While not directly addressing Hill’s remark, Waage said the public deserves to be listened to with more respect than Hill has shown. “I think character counts,” Waage said.
The candidates were asked more than a dozen questions during the debate. Here’s where they stand on a few issues:
Economic development: Hill said the county has made strides in forming a new economic development strategy. For instance, he said, it took only five weeks for a San Luis Obispo-based company, Level Studios, to get approval to expand its operation.
But Waage countered: “(Hill) said Level Studios was able to get a permit in five weeks, a record. That shouldn’t be a record; that should be a standard for everyone.”
Growth: Both agreed on the importance of preserving agricultural land but differed in their views of the county’s policies toward growth. Hill said the county has strategic growth policies to provide a greater diversity of housing and drive development toward more urbanized areas.
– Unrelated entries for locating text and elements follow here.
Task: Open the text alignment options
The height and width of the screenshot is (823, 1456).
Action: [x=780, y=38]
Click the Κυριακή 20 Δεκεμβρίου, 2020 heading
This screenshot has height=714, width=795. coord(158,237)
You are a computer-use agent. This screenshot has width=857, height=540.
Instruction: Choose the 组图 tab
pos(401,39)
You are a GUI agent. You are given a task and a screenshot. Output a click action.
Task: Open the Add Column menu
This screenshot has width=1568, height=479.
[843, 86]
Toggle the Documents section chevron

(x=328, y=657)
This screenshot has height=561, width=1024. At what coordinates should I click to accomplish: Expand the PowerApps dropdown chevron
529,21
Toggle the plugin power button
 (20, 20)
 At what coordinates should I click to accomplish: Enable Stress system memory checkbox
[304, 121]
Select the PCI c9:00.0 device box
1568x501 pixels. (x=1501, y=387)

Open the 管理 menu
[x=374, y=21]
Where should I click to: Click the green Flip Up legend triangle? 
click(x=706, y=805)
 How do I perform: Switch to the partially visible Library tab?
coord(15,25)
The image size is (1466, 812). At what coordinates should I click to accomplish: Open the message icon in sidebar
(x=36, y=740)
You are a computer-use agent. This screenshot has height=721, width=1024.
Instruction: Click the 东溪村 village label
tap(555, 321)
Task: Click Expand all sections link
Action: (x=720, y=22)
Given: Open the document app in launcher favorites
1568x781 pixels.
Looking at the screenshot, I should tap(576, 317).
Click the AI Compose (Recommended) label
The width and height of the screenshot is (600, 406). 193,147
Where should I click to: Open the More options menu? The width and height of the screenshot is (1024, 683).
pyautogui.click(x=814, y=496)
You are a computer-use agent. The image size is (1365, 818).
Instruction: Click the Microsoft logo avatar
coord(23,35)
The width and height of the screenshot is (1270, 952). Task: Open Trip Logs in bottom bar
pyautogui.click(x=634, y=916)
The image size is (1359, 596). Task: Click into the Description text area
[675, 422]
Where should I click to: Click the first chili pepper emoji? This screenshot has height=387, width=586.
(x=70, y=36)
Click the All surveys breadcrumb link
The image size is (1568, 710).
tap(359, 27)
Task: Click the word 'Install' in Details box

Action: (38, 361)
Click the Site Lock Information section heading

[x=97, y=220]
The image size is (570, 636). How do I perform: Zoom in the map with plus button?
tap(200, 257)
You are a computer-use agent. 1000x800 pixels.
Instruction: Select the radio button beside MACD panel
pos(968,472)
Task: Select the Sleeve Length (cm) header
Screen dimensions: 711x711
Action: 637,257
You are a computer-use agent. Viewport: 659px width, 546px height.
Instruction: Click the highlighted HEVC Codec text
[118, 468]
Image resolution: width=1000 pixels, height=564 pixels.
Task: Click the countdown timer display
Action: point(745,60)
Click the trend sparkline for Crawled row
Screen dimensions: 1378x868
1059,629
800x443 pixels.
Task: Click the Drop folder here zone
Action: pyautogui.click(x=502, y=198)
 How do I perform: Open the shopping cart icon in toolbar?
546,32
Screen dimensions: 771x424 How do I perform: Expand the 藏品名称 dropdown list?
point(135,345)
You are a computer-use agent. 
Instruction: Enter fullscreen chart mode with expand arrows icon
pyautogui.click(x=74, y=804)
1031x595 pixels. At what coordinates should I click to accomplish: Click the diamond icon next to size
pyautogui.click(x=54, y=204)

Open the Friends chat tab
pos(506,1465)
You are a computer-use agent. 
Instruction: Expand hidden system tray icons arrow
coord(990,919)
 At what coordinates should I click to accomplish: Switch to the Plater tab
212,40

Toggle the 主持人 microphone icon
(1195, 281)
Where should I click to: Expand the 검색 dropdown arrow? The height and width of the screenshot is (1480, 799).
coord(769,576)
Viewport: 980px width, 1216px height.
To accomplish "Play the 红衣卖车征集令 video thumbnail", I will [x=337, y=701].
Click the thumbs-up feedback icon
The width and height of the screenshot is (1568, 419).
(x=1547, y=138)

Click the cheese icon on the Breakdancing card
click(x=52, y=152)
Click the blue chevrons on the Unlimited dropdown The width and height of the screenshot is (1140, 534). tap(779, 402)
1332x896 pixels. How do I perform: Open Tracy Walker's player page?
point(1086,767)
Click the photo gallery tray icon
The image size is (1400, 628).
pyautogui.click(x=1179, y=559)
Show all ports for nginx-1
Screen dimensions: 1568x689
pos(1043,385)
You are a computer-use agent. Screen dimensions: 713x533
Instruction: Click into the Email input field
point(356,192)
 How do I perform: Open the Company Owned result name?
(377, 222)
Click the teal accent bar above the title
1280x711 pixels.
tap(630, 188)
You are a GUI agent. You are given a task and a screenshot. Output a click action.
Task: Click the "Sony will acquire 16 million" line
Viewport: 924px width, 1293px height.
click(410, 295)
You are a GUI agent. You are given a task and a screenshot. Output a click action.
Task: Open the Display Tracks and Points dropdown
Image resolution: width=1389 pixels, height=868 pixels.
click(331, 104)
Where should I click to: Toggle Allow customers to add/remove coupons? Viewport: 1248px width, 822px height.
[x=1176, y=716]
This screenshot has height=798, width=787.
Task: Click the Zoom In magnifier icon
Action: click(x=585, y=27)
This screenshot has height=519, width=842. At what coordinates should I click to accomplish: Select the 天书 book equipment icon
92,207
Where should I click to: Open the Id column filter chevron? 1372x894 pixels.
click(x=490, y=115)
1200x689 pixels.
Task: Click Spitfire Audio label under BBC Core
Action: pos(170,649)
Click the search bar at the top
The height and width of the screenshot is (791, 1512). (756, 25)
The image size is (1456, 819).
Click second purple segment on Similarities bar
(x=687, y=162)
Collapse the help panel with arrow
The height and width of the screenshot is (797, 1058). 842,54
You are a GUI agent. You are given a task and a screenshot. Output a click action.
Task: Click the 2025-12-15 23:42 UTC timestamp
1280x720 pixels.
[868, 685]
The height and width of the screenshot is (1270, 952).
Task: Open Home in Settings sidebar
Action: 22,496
Waage said the current policies are too restrictive toward development in the county.
“Not everyone wants to live in high-density cities,” he said.
The Oceano Dunes: Hill said current efforts are under way to reduce dust pollution and address health concerns on the Nipomo Mesa while keeping the riding area open.
“There is no desire on the part of the board to close the property down,” Hill said.
Waage, who has criticized a scientific study done by the county air district as flawed, said additional regulations placed on the Dunes could eventually lead to its closure.
“We need to make sure we get the right answers,” he said.